Monday, May 14, 2012

MOST SECRET by John Dickson Carr

During my Carr shopping, this was one I picked up at random, knowing nothing about, and having few expectations of. It's not the best-known of his works, rarely gets mentioned at all in articles about Carr. And that's a shame. This is a damn rip-roaring read, the best Carr novel I've ever read.

The year is 1670, and Roderick Kinsmere, known as Rowdy, is up from the country to London to collect an inheritance. He drops by to pay a call on the Duke of Buckingham, but then ends up being challenged to a duel, makes a new friend, and suddenly finds himself plunged into a web of intrigue and murder.

Most Secret isn't part of Carr's oeuvre of locked-room puzzles that he was known for. It's more of an espionage thriller with a historic setting. That said, it's a lot of fun. Carr throws in a duel, a scene in a theater (he loves his theater scenes), and even a part on the high seas with piracy thrown in.

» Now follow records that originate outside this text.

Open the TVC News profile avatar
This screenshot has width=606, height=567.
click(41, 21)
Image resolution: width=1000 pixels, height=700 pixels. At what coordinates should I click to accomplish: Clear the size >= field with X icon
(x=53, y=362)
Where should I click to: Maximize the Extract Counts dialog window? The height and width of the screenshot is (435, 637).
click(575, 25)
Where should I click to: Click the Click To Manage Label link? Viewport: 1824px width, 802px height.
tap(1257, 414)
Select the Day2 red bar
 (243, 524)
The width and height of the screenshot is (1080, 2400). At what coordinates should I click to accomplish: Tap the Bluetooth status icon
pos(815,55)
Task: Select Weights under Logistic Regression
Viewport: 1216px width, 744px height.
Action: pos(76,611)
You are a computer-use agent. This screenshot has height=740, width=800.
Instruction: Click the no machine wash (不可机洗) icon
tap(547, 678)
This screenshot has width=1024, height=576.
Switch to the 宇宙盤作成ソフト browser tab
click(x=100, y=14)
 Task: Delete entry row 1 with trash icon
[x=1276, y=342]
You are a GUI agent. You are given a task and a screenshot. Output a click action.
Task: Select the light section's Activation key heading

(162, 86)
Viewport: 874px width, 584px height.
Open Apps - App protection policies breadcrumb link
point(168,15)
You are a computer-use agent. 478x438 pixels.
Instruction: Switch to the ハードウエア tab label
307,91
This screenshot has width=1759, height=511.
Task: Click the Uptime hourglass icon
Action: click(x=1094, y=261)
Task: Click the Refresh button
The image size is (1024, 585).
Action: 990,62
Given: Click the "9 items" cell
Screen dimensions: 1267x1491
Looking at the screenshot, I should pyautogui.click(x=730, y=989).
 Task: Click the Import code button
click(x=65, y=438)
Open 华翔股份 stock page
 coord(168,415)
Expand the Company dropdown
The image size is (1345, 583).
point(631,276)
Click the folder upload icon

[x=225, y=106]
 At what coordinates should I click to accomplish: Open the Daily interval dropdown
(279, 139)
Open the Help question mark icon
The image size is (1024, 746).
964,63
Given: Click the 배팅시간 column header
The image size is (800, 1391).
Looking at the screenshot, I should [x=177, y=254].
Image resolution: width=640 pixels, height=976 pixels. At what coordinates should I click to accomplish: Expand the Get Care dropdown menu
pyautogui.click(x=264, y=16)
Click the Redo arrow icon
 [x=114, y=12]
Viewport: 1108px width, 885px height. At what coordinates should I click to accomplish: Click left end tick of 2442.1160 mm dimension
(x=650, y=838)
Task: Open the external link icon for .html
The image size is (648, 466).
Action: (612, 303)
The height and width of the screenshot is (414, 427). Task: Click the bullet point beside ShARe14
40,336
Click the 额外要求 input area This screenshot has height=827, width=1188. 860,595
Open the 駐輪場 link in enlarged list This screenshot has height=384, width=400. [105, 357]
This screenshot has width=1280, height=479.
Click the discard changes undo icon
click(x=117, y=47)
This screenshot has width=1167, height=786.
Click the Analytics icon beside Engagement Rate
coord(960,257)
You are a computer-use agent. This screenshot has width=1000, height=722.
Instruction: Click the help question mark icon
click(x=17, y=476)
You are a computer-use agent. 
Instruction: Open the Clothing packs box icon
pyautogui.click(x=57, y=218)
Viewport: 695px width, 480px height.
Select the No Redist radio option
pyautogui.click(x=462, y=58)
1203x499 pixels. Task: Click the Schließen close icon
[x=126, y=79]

The Restoration setting is a fun touch, and Carr takes his time getting his setting together. The first chapter or so is setting up the character of Rowdy Kinsmere and his home, and I found it rather reminiscent of Henry Fielding and Tom Jones. I wonder if Carr was thinking if Fielding with this book. I've also noticed that Carr frequently has scenes in theaters; I guess theatrical history was one of his big interests.

But the intrigue is the real star. Kinsmere has an heirloom ring that he doesn't realize has a certain significance, and is made a target because of it. And it leaves him in a position where he's taking secret papers to France at the behest of King Charles himself, but still trying to figure out who the main plotter is, and why? Rowdy and his friend Bygones Abraham know WHO is trying to kill them, but the don't know WHY or the identity of the mastermind. And that's all the fun.

Most Secret is a bit on the dense side; it took me a while to read it, but I thoroughly enjoyed it more than I've enjoyed any other Carr work. Highly recommended!

1 comment:

Jeffrey Perren said...

Thanks for the very helpful review. Knowing that Carr/Carter's books are chiefly contemporaneous mystery fiction I thought the Goodreads and Amazon descriptions suspicious. Good to know they were accurate and that the story is worthwhile besides.